Greg Goebel -- Just like every other one in the U.S. It's so boring, it hurts./CC BY 2.0

An article in CityLab suggests that change is in the air. Parents are realizing that riskier play is actually good for kids. From India to Taiwan to Canada to the United Kingdom, groups of parents are fighting back against their municipalities' obsession with 'safety at all costs' and insisting that kids have the right to interesting, engaging play spaces. The shift in thought is backed by science (and probably a whole lot of parental intuition, as well).

Research into psychological and physical development has shown that risky play helps kids to develop decision-making and gross motor skills that are important for adulthood. Super-safe playgrounds might even lead to more injuries, as Reilly Wilson, director of an adventure playground in New York City, has explained. "Knowing that they’re in a high-risk environment makes kids pay more attention, whereas super sanitized environments may have the opposite effect."

Over the past 14 years, hospital visits attributed to playground accidents have remained steady (around 60,000 globally), seemingly unaffected by the spate of safety-proofing. Playgrounds in general cause far fewer injuries than other activities. A white paper written by London-based author Tim Gill states that the relative risk of injury from playing rugby is 50 times more than playing in a playground, and skating/hockey accidents are responsible for ten times more hospital visits for concussions than playgrounds.

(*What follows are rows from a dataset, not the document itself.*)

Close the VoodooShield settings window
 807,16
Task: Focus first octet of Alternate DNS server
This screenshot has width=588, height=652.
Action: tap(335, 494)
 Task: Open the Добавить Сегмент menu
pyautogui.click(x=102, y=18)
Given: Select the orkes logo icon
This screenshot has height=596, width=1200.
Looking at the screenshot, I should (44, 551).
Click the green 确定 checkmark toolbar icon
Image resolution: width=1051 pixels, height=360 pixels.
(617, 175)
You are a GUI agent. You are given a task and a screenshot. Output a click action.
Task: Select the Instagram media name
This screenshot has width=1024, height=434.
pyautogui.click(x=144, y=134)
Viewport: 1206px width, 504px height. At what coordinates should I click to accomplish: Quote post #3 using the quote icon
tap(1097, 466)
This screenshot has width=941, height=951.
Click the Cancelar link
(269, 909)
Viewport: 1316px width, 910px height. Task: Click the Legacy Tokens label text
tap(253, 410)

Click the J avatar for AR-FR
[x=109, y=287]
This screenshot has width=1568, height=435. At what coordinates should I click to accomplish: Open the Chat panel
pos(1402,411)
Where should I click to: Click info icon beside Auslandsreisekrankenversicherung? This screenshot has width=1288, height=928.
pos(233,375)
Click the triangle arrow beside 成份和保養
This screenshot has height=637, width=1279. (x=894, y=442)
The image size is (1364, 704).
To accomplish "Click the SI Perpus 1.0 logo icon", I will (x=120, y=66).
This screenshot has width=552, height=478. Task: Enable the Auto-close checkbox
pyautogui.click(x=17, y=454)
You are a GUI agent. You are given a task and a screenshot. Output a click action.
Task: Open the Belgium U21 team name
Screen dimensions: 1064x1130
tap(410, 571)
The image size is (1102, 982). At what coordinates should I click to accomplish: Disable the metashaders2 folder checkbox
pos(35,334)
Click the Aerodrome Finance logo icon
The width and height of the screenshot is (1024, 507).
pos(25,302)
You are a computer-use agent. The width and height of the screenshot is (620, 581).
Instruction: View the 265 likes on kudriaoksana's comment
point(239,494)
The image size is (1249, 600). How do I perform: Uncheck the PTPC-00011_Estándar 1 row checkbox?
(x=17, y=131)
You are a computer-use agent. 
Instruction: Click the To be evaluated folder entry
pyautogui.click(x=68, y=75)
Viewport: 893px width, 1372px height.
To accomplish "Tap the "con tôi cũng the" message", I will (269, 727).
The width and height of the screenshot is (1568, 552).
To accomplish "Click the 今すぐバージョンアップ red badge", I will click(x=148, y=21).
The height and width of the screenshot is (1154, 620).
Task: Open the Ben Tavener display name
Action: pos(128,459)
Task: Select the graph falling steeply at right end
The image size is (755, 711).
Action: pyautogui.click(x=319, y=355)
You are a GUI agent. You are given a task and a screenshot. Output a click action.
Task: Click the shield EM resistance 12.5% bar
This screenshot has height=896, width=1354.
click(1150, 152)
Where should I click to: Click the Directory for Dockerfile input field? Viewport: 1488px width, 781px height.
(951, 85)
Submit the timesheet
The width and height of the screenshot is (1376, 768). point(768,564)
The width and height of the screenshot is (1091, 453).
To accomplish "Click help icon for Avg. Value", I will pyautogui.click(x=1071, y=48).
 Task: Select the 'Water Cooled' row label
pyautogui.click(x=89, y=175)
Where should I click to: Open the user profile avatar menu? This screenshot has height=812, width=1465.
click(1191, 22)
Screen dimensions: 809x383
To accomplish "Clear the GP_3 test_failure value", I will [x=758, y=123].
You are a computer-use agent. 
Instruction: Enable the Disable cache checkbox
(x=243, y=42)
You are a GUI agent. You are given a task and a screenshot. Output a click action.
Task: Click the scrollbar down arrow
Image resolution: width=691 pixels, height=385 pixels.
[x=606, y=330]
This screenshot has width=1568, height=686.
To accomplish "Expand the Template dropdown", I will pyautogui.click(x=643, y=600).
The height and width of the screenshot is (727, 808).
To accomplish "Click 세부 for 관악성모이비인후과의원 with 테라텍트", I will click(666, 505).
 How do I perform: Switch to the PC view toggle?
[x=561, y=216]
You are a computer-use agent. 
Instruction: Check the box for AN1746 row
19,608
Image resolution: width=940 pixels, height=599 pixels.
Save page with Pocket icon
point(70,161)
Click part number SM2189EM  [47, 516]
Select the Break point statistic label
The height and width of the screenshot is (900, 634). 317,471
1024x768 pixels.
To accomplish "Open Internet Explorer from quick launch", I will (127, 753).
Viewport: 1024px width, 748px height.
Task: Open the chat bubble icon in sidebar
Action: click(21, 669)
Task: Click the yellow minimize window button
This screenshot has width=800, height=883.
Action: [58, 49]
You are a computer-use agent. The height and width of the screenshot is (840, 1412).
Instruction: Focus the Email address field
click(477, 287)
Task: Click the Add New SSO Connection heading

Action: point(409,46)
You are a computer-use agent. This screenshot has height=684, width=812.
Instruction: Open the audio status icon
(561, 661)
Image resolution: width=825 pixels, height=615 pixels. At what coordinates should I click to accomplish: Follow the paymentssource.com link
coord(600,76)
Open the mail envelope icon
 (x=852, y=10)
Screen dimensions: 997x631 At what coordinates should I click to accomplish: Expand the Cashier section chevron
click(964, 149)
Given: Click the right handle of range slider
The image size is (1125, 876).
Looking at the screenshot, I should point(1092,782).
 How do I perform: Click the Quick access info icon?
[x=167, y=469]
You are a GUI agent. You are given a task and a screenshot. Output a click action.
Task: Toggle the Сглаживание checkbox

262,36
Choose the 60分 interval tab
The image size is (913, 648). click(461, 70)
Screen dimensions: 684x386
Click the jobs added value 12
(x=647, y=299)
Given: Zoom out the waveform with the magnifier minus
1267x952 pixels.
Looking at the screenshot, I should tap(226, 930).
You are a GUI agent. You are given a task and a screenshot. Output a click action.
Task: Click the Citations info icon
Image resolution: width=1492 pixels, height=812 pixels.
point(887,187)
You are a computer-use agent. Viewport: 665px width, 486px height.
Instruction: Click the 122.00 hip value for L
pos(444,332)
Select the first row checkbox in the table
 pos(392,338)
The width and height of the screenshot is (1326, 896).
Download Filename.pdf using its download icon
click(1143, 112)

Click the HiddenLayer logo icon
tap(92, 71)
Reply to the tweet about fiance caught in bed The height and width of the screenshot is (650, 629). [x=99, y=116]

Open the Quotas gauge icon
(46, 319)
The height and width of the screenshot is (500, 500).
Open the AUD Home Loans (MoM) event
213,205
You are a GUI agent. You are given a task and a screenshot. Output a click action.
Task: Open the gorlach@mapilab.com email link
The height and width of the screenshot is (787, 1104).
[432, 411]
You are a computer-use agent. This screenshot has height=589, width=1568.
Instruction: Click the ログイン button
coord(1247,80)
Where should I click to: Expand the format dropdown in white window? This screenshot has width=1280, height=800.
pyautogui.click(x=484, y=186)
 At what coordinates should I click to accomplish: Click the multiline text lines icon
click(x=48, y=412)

Riskier playgrounds make parents' jobs easier, too. More people visit, giving a child plenty of options for playmates and taking the burden off the parent to keep the kid entertained. It also tires them out, potentially making bedtime easier!

"These types of [adventure] playgrounds had 53 percent more visitors than America’s cookie-cutter ones, and children are up to 18 percent more physically active. They were also cheaper and safer."

Litigation occurs less frequently than one might suppose based on the priority municipalities give it. Gill found that New York City only paid 0.4 percent of its total liability payments over a 9-year period, and actual litigation incidents are extremely rare in Canada and Europe.

I love what Tim Gill says about designing better play spaces for kids:

"The take-home message for municipalities is: Stop setting your bar at the level of the most anxious parent. If you do that, you’re guaranteed to produce boring and dull playgrounds. If you set your bar at the level of the average parent or maybe even at the level of the parents who do want some more excitement and challenge in their kids’ lives, then things start to look different."

Gill's suggestion is a breath of fresh air in our safety-stifled society. I agree with him that the average parent is quite content to let their kid play rough, but I suspect they often appear more helicopter-ish at a conventional playground because they're worried about the wild things their kid might do in an attempt at entertainment or out of boredom. I know I do. The more engaging the playground, the calmer and more intently children play because they're working on a project, as opposed to tearing around in frustrated circles.

I hope this is just the beginning of a new era of play for children. As long as the streets remain too dangerous due to cars and urban dwellers are increasingly removed from wilderness areas, then building adventure playgrounds is the very least we can do for the next generation.